[BEGIN Passage]

Offer of sale of shares

On March 24, 2008 General Growth Properties announced the sale of 22.9 mn shares at $36 per share with total proceeds of $821.9 mn to repay its revolving credit facility and other debt, and for general corporate purposes. The above offer which was closed on March 28, 2008 included sale of 2.4 mn shares sold for total proceeds of $88 mn to MB Capital Partners III, an affiliate of and John Bucksbaum, CEO of GGP, and Matthew Bucksbaum, the company’s Chairman Emeritus. See GGP's filing:

icon GENERALGROWTHPRSC13DA


# of shares Price Total value
Total Shares available for sale 22.8 36.0 821.9
- MB Capital Partners III 2.4 36.0 88.0
- Other undisclosed parties 20.4 36.0 733.8

 

Upon the issue of stock, GGP’s shares outstanding increased to 266.8 mn shares from 243.9 mn shares as of February 22, 2008.

Redemption of interest in trusts

Just a day before MB Capital acquired additional stake in GGP, on March 27, 2008 Matthew Bucksbaum Revocable Trust (MBRT) and General Growth Companies (GGC) redeemed a part of their interest in MB Capital. MBRT and GGP received 1.5 mn units (out if which 0.136 mn units are convertible into GGP shares) and 24,957 units (fully convertible into GGP shares) in GGP Limited Partnership, respectively, in return of their stake in MB Capital. The timing of redemption in MB Capital by MBRT and GGP, which was just before MB Capital received additional 2.4 mn shares of GGP, poses questions regarding the intention behind the redemption of interest.

[END Passage]
[BEGIN Source data]

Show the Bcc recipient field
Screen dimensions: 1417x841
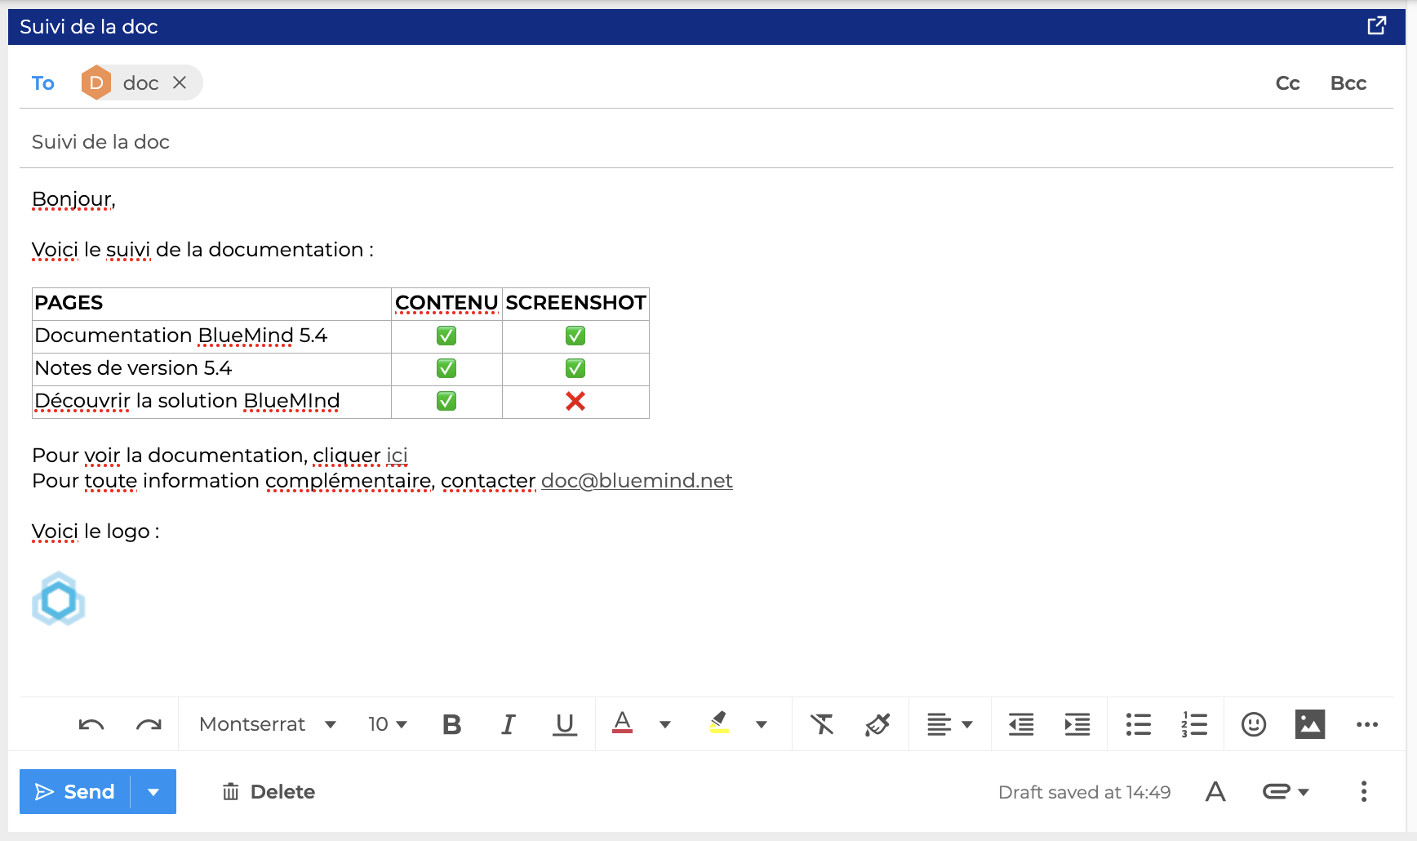point(1348,83)
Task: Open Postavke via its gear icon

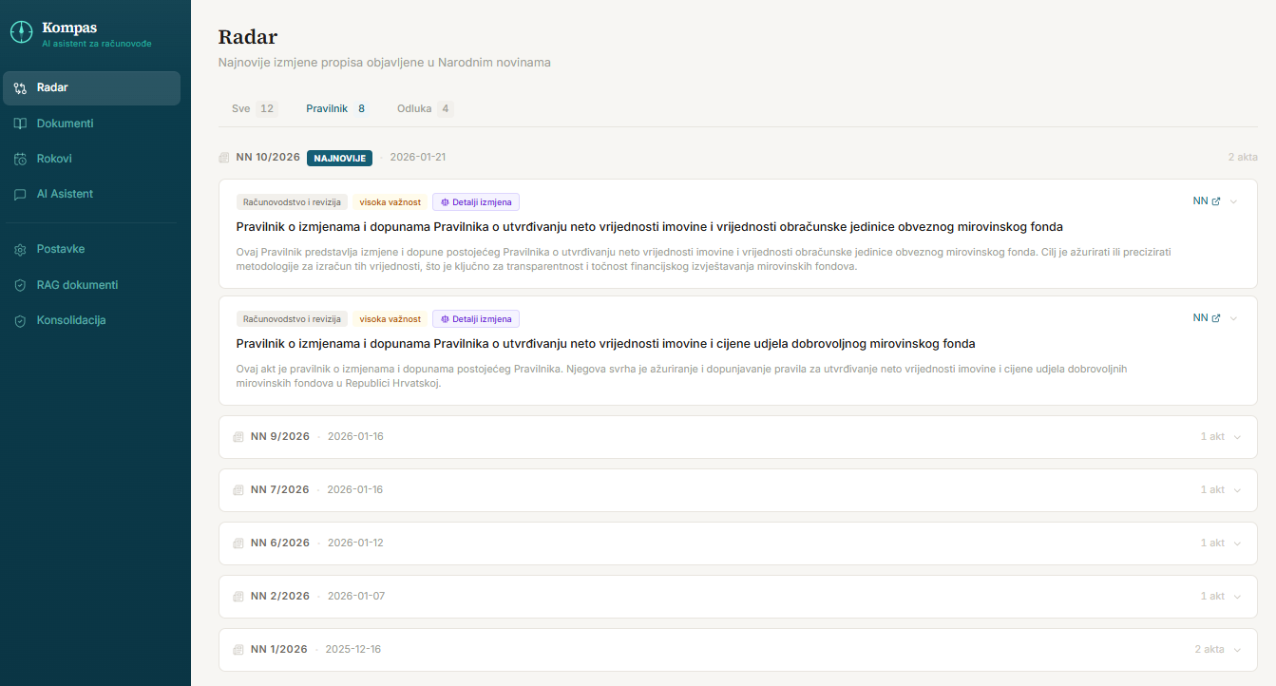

[END Source data]

Jobs =>
A) According to the passage on the GGP share sale, how many shares did GGP have outstanding after the stock issue?
B) Write the next paragraph of the passage on the GGP share sale, starting right after its final sentence.
The listing plays no part in this work.

Responses to the tasks =>
A) 266.8 million shares.

B)
Financing deal between Citigroup and MB Capital

On November 9, 2004, MB Capital Partners III entered into a loan agreement with Citigroup Global Markets to provide credit facility of up to $500 mn. Although initially the loan agreement was to finance the exercise of warrants for financing the acquisition of The Rouse Company, it was subsequently amended to finance purchase of shares by MB Capital. On October 31, 2007 Citigroup extended the loan to MB Capital, collateralized by certain shares held by M.B. Capital, at a very nominal rate of interest (LIBOR plus 50 basis points) payable on November 9, 2009. Although the loan is being collateralized by shares held by MB Capital, the interest rate charged of LIBOR plus 50 basis points is quite low, particularly considering today's lending environment, and in particular Citibank's current financial and asset/liability problems. Using the funds borrowed, MB Capital had purchased 10.09 mn GGP shares in open market between August 3, 2007 and August 20, 2007. Subsequently in March 2008, MB Capital used the loan to finance the purchase of $88 mn worth of GGP shares. In addition to the abnormally low rate of interest being charged for the transaction, the loan agreement was amended subsequently terminating the third party pledge of shares of common stock held by John Bucksbaum and Matthew Bucksbaum - further raising concerns about the entire financing deal between Citigroup and MB Capital.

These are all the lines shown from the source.